Student Goes From Addiction, Jail To Welding
Miss. College Teaches Survival and Job Skills
HATTIESBURG, Miss. (AP) — Lauren Bush was 16 years old when she first used meth. She had been sexually abused, and the drug made her feel better.
“The first time it hit my head, I felt powerful, I felt strong — but it became my ultimate weakness,” she said.
Clean and sober since February 2016, Bush, 36, has overcome a 21-year addiction to drugs that not only included methamphetamine, but also heroin, cocaine and just about anything else she could get her hands on.
The Jones County Junior College student does not want to forget those times because they made her who she is today.
“I was a full-out junkie, and I lost everything — my home, my kids, my self-respect,” she said. “I went to jail and I had prayed to God to get me out of my situation, and I knew he put me there. I had no chance to bond out.”
The year was 2015 and Bush was incarcerated in Jones County jail for possessing the ingredients to make meth. She also was facing charges in Stone County for possession of meth with intent to sell. As grateful as she was, it wasn’t quite her time to get clean. She said she used dope in jail, which made her realize she couldn’t count on being behind bars to stay off drugs.
Bush knew it was up to her to make a change. She began working on the road crew, walking 25 miles a day and picking up garbage.
“It cleared my head, showed me I could work — I wasn’t useless,” she said. “After you pick up garbage for five months, you can do anything.”
Bush was released from jail when her boyfriend accepted responsibility for her charge. She returned to her parents’ home in Laurel and experienced feelings of pure terror, not knowing how she was going to fight her drug addiction.
That’s when she decided to enter Laurel’s ZAC House where she spent six months working a Christian 12-step program.
“I learned who God says I am,” she said. “I did all I could to let go of my past and surrender myself. I experienced the peace of Jesus Christ for the first time.”
That experience helped Bush completely turn her life around.
“I know my identity now,” she said. “I’m not an addict. I’m not a waste. I have a purpose.”
Bush now peacefully and happily lives in Laurel with her parents and two of her three children. She works part time as a barista at a local espresso bar and attends welding classes at JCJC.

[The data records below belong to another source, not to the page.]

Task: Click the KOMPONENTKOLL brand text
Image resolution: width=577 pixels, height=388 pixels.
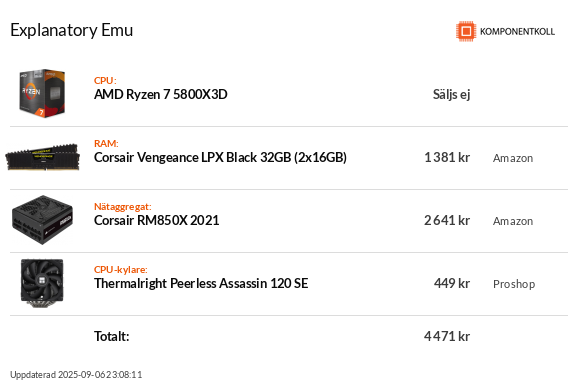Action: click(x=517, y=32)
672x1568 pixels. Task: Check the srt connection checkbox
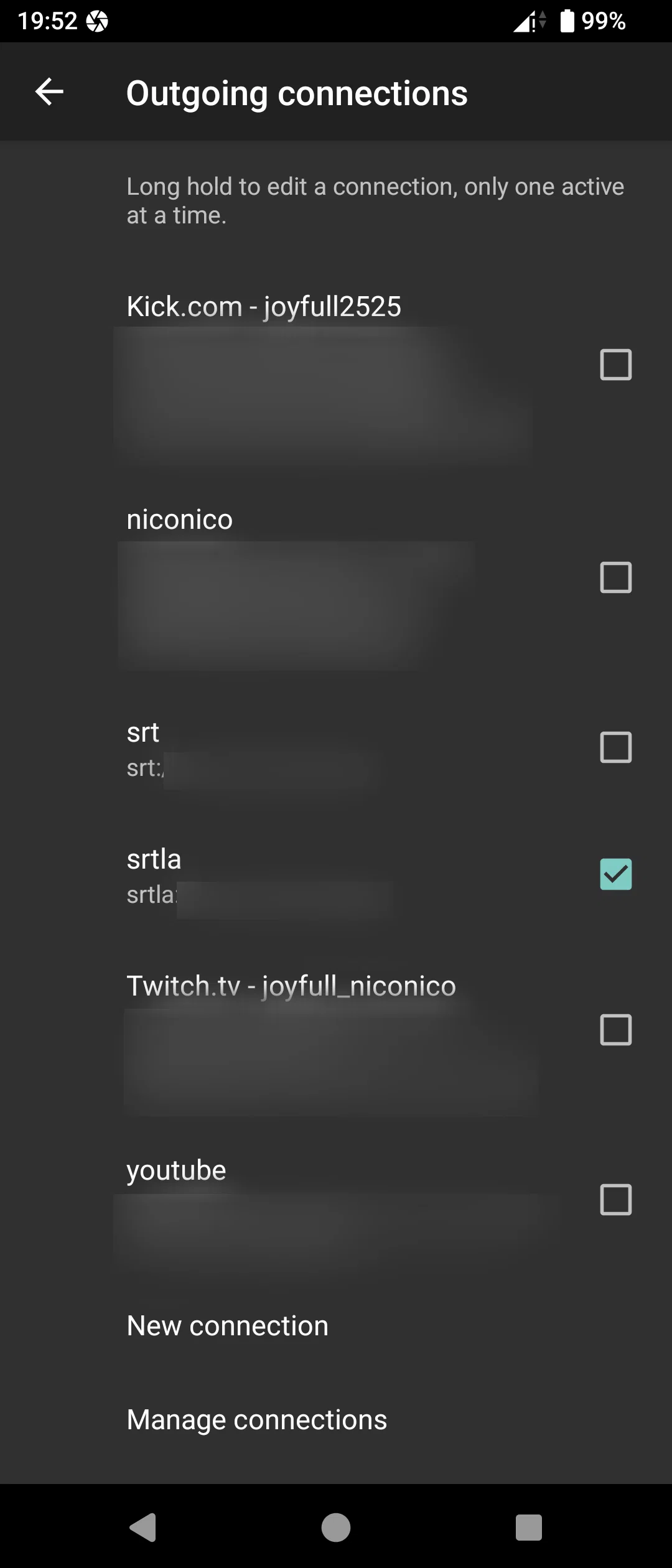(x=616, y=747)
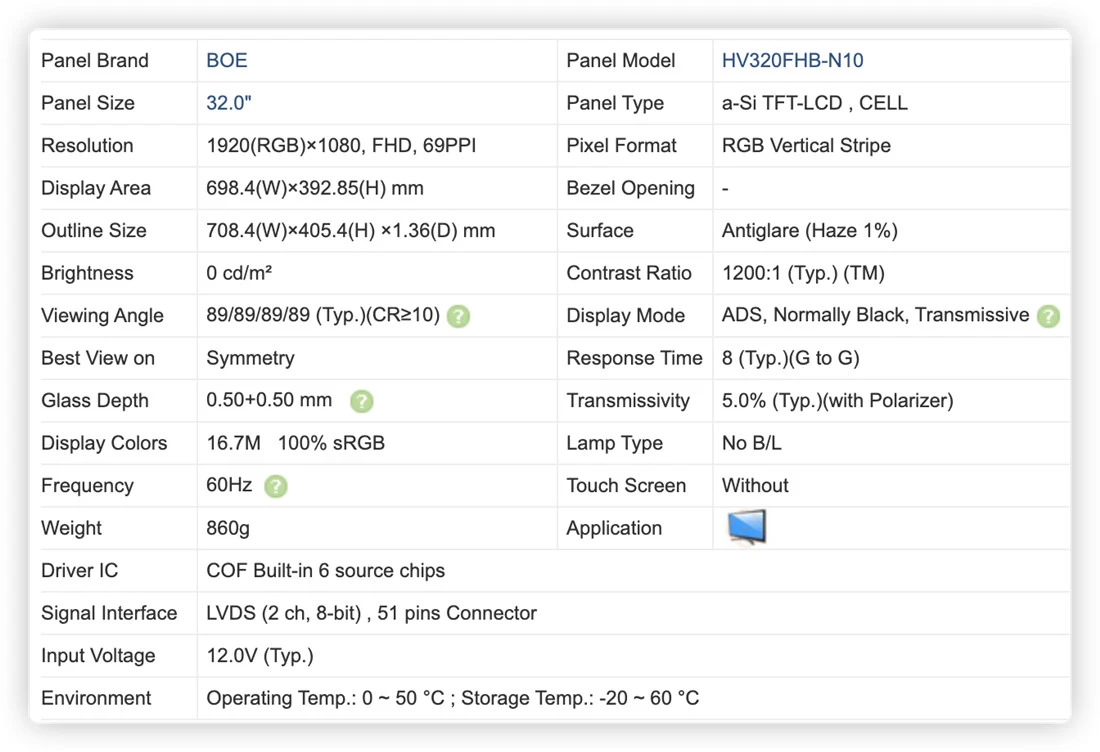Click the monitor Application icon
The image size is (1100, 752).
746,528
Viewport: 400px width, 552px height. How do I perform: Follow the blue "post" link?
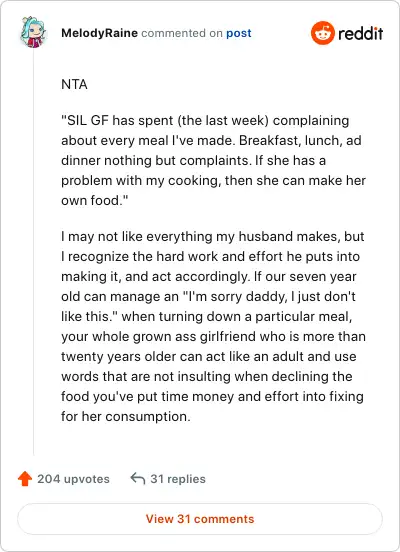click(239, 33)
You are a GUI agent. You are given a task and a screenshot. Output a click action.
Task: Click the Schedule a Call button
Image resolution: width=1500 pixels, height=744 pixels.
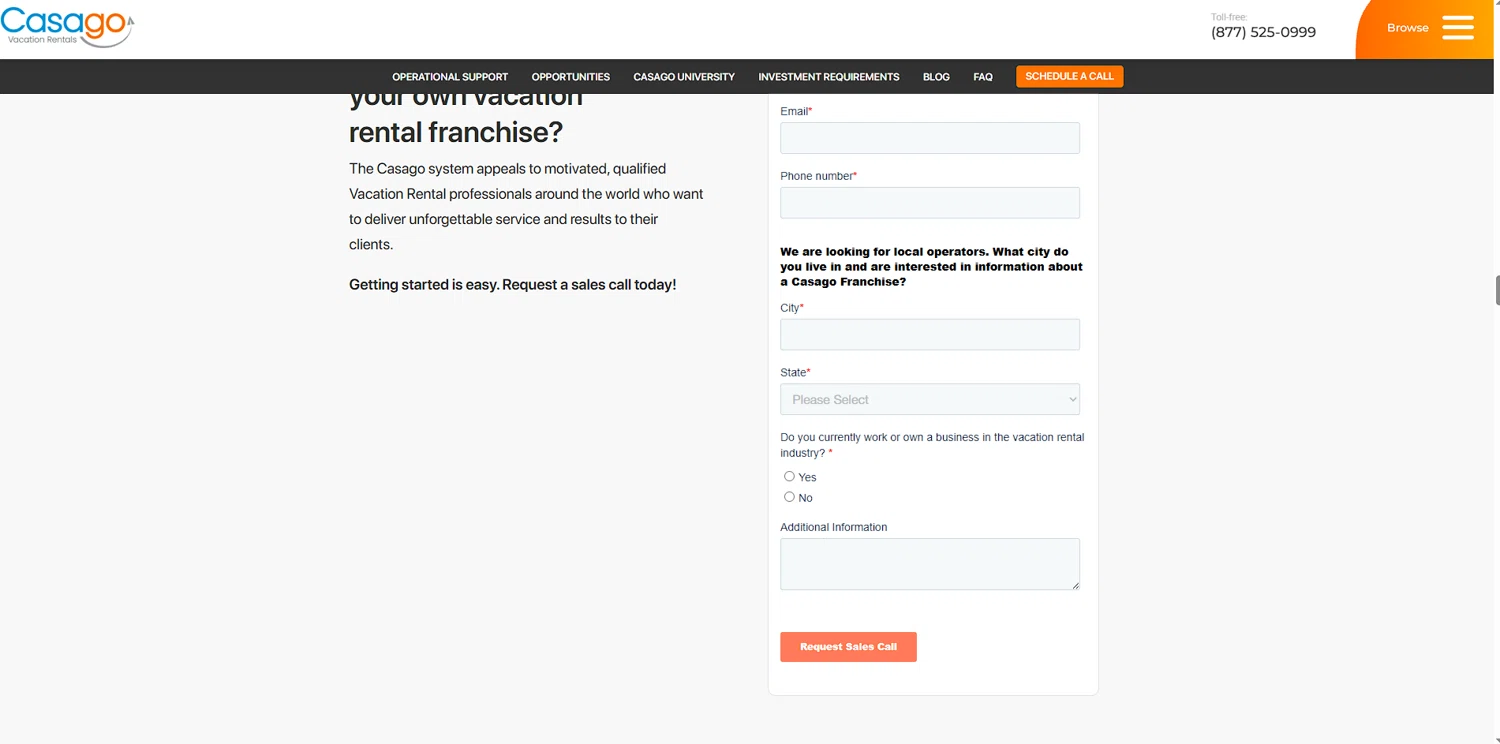click(1069, 77)
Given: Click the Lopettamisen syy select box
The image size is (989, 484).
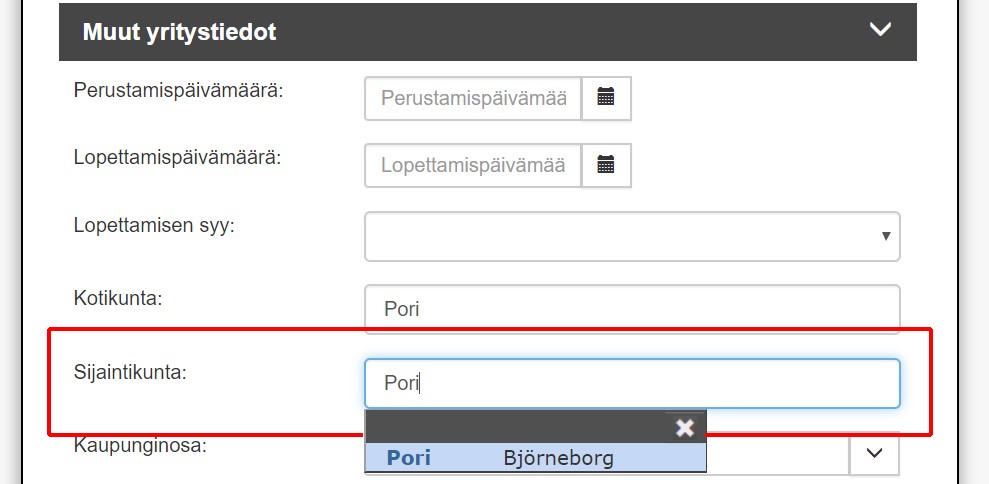Looking at the screenshot, I should [x=632, y=236].
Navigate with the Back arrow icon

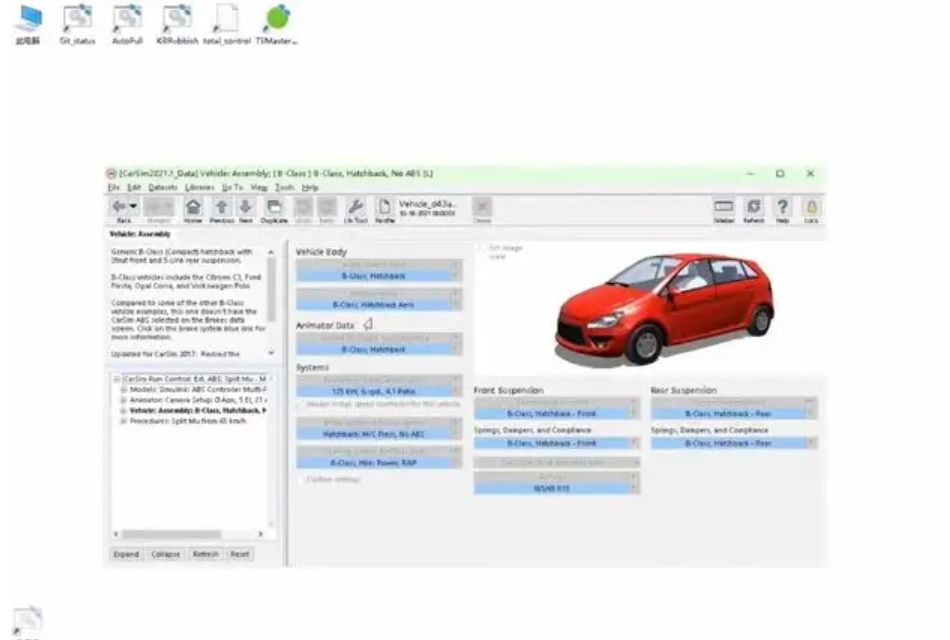[x=120, y=207]
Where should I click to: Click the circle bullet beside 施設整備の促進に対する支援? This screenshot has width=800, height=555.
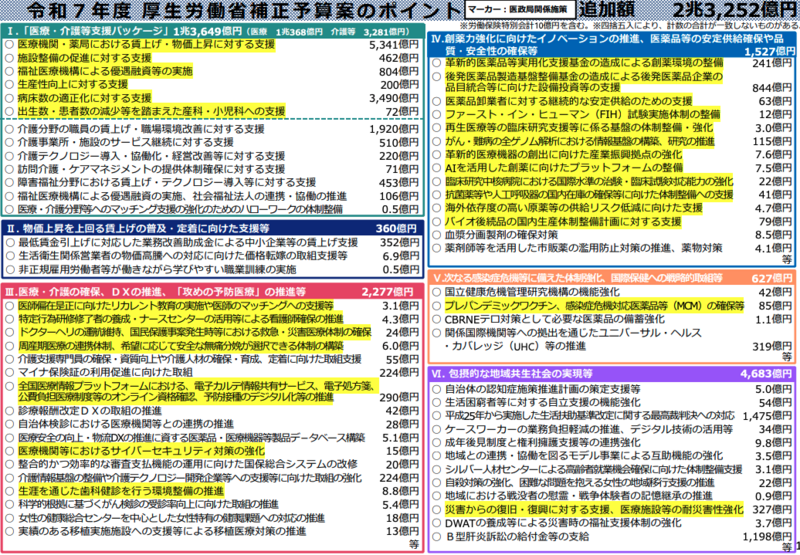click(11, 59)
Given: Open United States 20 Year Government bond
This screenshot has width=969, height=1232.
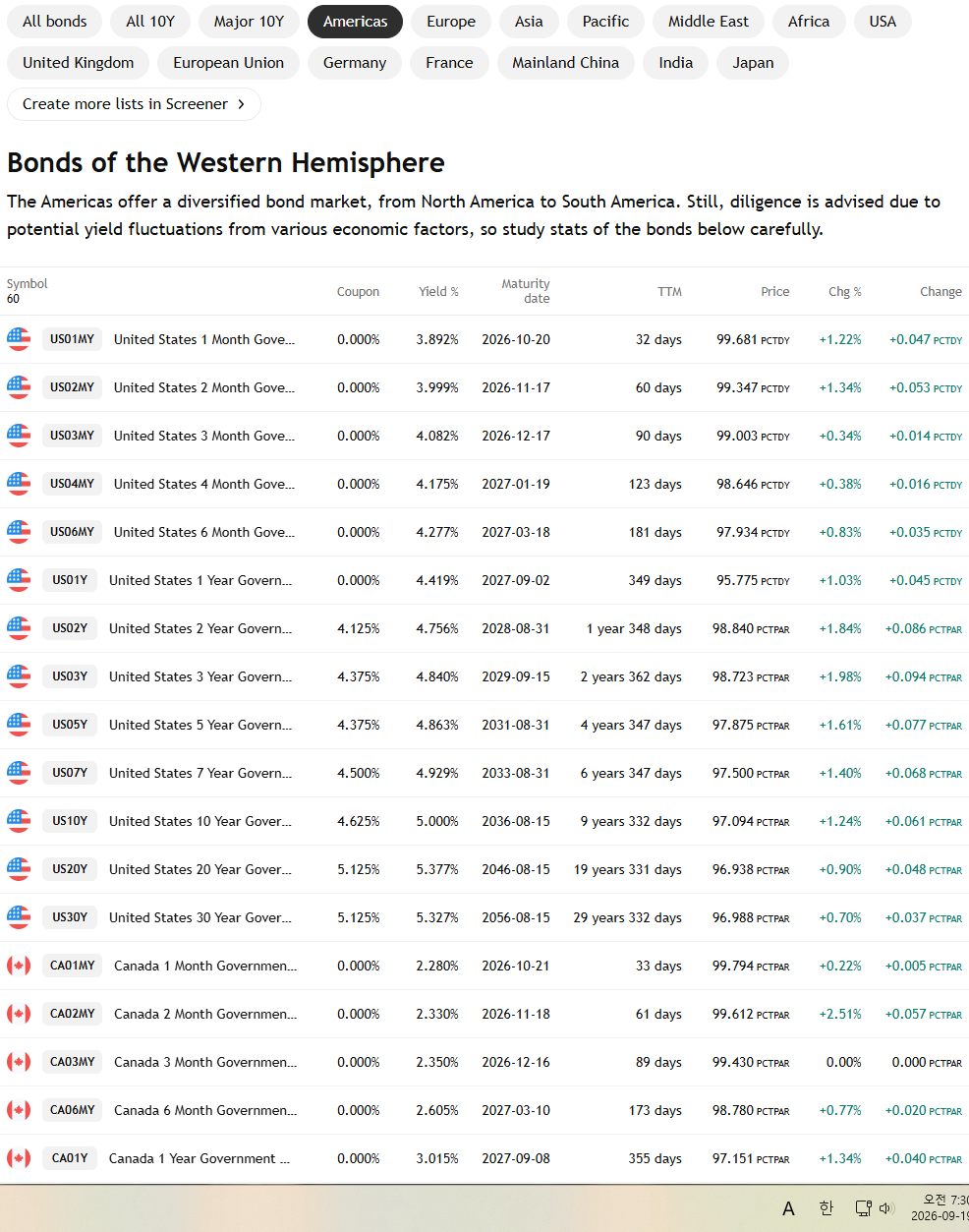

Bush was introduced to JCJC through the MIBEST program, which gives students the foundational skills they need for careers.
“We try to be that help they need to stay in school,” said Wendy Evans, MIBEST program director. “We try to give them no reasons to drop out.”
Evans realized Bush just needed a little help to get started. She had graduated high school, but didn’t have many job skills. Evans got her enrolled in a first semester welding class where she was one of the few females.
“The welding thing — God told me to do it,” Bush said. “I love art, and I saw people building awesome things out of scrap metal.
“I thought I’d check this program out, and I fell in love with it.”
Bush had to get one thing out of the way first. She was on house arrest for six months for her drug charge in Stone County. She remembers coming to JCJC to inquire about the welding class with her ankle bracelet still attached.
Currently on parole until 2021, Bush is in her second semester of welding and will earn her career certificate in December. She can get a national certification if she takes a third semester.
“She’s a great student,” welding instructor Bill Clark said.
“She’s everything you would want in an employee.
“If she wanted to get a job right now, she could. She could work locally pretty much anywhere she wants. She’s even got enough skills to go to Ingalls (Shipbuilding in Pascagoula).”
Bush has an entirely new outlook on life. She stays sober by immersing herself in the Dying to Live ministry through Laurel’s Christ Church.
“I have so much more confidence,” she said. “I have a skill no one can take away from me, and I got it by going after it. There’s no telling what God is going to do if I keep going one day at a time.”